* WHAT YOU SHOULD DO
Go through the entries below and pick out every line with "Authentic".

┌─ SOURCE DATA

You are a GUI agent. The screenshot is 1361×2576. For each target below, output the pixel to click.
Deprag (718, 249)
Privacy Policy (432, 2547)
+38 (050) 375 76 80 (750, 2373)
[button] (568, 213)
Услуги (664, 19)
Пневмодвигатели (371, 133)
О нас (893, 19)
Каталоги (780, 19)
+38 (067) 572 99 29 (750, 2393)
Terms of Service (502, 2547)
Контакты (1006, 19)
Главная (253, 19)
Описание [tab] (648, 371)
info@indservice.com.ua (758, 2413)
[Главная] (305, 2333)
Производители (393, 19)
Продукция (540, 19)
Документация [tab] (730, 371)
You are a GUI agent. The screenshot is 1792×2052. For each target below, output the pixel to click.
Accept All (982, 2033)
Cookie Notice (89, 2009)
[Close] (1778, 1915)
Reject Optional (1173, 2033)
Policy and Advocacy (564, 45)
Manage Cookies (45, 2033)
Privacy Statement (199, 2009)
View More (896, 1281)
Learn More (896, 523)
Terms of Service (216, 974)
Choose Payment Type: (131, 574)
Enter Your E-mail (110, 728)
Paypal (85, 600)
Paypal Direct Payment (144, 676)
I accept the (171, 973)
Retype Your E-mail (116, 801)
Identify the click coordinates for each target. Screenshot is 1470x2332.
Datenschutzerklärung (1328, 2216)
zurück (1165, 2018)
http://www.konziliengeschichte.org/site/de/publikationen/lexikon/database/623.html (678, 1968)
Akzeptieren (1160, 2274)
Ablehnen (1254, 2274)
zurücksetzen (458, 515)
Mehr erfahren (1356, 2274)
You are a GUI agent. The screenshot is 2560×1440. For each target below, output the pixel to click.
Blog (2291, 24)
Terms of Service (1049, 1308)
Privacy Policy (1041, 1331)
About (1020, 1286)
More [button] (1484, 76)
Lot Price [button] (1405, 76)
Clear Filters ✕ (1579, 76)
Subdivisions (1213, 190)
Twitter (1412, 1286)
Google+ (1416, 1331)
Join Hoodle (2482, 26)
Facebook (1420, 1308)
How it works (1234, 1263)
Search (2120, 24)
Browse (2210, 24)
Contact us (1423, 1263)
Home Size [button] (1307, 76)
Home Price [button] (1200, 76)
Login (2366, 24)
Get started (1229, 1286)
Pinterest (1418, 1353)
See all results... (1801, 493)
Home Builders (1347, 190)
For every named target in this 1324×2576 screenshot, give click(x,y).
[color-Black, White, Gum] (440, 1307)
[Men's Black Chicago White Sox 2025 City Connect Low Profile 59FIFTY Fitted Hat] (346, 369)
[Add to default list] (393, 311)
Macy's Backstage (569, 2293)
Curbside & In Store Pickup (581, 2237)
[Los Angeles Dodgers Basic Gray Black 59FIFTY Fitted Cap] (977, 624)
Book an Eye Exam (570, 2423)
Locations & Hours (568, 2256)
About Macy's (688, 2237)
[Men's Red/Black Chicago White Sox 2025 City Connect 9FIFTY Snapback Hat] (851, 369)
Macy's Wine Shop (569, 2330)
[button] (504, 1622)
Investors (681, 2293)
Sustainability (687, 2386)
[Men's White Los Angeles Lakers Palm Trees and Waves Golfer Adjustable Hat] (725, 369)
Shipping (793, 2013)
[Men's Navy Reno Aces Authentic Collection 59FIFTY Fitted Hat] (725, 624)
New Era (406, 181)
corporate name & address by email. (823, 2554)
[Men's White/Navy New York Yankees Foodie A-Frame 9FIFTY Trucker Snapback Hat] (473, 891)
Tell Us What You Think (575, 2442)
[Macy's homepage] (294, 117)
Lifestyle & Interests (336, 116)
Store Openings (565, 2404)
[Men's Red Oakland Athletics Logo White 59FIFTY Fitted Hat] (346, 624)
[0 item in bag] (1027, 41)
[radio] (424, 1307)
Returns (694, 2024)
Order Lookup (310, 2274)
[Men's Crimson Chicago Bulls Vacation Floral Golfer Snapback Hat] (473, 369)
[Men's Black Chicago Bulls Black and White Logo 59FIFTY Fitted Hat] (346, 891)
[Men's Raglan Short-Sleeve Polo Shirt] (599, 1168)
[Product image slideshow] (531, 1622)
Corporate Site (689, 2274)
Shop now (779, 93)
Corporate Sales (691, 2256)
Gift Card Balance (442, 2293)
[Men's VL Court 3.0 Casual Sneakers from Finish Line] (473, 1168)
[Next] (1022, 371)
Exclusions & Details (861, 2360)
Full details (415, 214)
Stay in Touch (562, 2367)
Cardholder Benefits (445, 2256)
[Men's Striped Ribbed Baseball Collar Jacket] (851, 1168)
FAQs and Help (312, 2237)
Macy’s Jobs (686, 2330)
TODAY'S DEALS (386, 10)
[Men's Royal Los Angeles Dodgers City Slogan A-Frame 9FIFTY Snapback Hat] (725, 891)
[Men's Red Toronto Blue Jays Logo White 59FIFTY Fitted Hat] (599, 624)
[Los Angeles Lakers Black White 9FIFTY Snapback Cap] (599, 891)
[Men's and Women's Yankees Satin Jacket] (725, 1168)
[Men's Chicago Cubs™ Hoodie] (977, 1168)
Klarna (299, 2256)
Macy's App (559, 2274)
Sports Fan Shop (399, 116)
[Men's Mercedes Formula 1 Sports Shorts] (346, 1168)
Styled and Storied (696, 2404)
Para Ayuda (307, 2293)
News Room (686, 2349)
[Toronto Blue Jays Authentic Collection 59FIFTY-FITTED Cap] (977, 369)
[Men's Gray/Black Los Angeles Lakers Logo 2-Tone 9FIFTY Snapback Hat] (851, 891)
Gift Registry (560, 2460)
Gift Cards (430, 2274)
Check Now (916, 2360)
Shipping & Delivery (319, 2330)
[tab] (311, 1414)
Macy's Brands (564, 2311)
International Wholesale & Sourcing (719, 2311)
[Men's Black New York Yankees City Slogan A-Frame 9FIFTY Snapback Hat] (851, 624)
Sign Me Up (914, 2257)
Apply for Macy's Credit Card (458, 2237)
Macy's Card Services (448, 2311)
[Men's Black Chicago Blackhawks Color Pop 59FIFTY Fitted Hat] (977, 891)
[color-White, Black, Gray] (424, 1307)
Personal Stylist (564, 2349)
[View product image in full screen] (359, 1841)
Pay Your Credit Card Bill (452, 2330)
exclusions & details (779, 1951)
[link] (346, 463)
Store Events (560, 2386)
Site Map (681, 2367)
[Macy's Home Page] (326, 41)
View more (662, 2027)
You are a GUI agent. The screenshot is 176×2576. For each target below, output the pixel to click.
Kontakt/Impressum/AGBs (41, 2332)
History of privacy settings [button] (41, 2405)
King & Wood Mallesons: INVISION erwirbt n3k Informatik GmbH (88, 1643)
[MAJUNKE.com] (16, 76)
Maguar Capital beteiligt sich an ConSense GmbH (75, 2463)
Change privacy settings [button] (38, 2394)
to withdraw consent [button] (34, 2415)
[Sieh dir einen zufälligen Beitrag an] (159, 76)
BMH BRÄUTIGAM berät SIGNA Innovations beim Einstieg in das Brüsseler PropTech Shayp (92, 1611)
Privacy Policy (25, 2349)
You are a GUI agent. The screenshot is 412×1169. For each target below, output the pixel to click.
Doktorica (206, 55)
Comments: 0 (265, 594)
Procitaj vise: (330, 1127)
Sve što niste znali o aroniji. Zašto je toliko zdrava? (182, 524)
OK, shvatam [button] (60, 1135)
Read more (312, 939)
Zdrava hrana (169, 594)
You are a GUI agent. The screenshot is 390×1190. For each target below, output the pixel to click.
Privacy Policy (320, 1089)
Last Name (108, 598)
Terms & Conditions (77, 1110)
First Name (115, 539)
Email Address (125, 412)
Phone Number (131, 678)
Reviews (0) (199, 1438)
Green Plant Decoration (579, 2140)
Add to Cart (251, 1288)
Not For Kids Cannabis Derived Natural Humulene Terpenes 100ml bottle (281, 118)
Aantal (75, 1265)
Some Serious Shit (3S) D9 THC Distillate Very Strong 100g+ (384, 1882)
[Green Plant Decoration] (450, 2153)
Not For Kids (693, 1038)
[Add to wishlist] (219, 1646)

└─

* ANSWER TO THIS EXERCISE
[Men's Navy Reno Aces Authentic Collection 59FIFTY Fitted Hat] (725, 624)
[Toronto Blue Jays Authentic Collection 59FIFTY-FITTED Cap] (977, 369)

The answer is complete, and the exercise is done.